Wednesday, continued.
I dreamed that I was infiltrating a school run by awful, terrible people with the intent to cause havok and mayhem. I was appropriately student-aged, so this wasn't terribly difficult. I had the help of a talking mouse (or maybe we enlisted the talking mouse after we were already in the school; I don't remember) and several kids unfortunate enough to be students at the school. After a period of waiting and planning, we developed a scheme in which I would take the mouse with me to an all-school assembly and let him loose at some particularly boring part. He would scamper across the floor at an opportune moment and then make his way to a pre-arranged spot where one of the conspirators would pick him up and get him away to safety. This plan worked excellently the whole way to the "go to the boring assembly" part. I had the mouse sitting somewhere discrete (the top of my boots, hidden by my skirt, maybe), but when I looked to tell him to scamper, he wasn't there. I spent the rest of the assembly alternately being worried about him/wondering if he was okay and being unhappy that we now had to sit through the entire assembly for no reason whatsoever. And it actually turned out to be more than the entire assembly, because the evil principal lady had some announcement she wanted to make to a particular group of students, and that group contained my friends and the group of students I was ostensibly in.

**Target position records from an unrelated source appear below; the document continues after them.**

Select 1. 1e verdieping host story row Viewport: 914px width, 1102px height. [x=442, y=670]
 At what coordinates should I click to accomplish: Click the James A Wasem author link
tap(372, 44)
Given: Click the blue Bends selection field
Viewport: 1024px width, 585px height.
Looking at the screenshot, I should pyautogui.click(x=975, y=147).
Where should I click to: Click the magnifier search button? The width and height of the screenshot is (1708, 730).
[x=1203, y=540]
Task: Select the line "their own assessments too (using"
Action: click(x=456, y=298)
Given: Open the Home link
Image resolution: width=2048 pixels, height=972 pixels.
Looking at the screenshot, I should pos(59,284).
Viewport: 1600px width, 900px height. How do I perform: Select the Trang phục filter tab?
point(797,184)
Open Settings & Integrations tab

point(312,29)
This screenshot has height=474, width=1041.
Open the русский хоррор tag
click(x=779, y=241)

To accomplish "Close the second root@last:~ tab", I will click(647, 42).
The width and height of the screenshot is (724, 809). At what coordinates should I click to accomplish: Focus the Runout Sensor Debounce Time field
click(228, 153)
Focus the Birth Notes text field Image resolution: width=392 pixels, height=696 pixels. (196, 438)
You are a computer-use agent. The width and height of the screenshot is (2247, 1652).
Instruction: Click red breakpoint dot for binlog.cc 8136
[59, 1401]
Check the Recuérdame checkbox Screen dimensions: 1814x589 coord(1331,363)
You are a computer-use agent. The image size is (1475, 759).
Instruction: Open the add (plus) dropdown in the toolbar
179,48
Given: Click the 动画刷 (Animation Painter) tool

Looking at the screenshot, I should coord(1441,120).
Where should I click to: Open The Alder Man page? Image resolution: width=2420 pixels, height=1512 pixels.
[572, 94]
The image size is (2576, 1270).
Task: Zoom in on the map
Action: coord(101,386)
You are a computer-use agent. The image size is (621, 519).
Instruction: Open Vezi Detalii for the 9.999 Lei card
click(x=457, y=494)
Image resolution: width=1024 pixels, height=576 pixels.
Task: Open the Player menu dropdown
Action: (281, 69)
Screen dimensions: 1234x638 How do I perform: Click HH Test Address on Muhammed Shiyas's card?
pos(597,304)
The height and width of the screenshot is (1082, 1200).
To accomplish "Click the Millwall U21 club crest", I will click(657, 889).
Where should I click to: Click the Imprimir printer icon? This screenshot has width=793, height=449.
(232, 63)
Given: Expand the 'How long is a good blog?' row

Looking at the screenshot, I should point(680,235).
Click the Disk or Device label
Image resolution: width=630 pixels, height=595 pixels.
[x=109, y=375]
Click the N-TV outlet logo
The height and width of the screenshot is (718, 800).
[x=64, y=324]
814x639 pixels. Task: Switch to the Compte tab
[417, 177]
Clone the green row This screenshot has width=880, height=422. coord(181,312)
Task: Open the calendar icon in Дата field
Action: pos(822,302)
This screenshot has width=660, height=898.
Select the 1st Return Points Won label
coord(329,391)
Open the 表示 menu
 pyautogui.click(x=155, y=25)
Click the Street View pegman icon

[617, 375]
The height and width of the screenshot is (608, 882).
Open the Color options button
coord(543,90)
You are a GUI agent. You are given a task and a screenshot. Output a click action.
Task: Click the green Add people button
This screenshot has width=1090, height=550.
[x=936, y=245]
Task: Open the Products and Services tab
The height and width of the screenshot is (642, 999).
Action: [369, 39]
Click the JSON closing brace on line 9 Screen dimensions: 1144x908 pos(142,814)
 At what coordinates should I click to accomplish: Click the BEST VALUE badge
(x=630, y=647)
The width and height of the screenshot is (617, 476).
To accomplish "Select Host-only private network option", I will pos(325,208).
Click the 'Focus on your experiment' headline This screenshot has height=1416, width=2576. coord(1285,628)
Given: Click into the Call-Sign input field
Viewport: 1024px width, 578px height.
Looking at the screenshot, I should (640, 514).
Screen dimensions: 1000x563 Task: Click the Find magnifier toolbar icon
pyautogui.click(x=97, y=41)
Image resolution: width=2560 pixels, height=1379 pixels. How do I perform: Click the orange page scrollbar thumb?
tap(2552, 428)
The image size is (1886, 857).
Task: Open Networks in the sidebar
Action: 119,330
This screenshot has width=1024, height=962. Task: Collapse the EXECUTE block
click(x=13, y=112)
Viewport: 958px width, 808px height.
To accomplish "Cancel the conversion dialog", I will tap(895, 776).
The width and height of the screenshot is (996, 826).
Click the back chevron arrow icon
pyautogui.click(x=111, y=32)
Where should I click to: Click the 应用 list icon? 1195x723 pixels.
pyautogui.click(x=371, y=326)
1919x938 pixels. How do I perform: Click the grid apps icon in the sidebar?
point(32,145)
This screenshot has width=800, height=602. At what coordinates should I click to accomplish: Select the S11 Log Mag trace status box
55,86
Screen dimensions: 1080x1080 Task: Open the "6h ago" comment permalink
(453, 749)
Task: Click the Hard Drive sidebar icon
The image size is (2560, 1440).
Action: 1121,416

All I remember about my dream this morning is that it had something to do with Moodle. I hope I don't make a habit of that; dreams can be so much more interesting.



And as for the other aspect of Miriam-land that frequently winds up on this lj, over this past week, I've read Hilari Bell's The Wizard Test and Tasha Alexander's And Only to Deceive.

The Wizard Test
When I first picked this book up, my impression was that it was a somewhat original idea that would come to a fairly predictable ending, but as the book progressed, I became more and more impressed. I really like the way she handled a typically honorable character with a set-in-stone code of morality faced with the shades of gray that we face in the real world. Towards the end of the book, I wasn't even what the honorable path was, much less the right one, which is pretty impressive for a book that Amazon recommends for ages 9-12.

And Only to Deceive
I really enjoyed the heroine's character/sense of humor. Particularly in the first part of the book, I sometimes found myself laughing aloud (which doesn't often happen; I read in public places frequently enough that I tend to be restrained). It did get a bit tedious about a third of the way in, when she was being romantically ridiculous, but then the plot picked up and events changed such that she wasn't quite so ridiculous and I stopped being annoyed at her.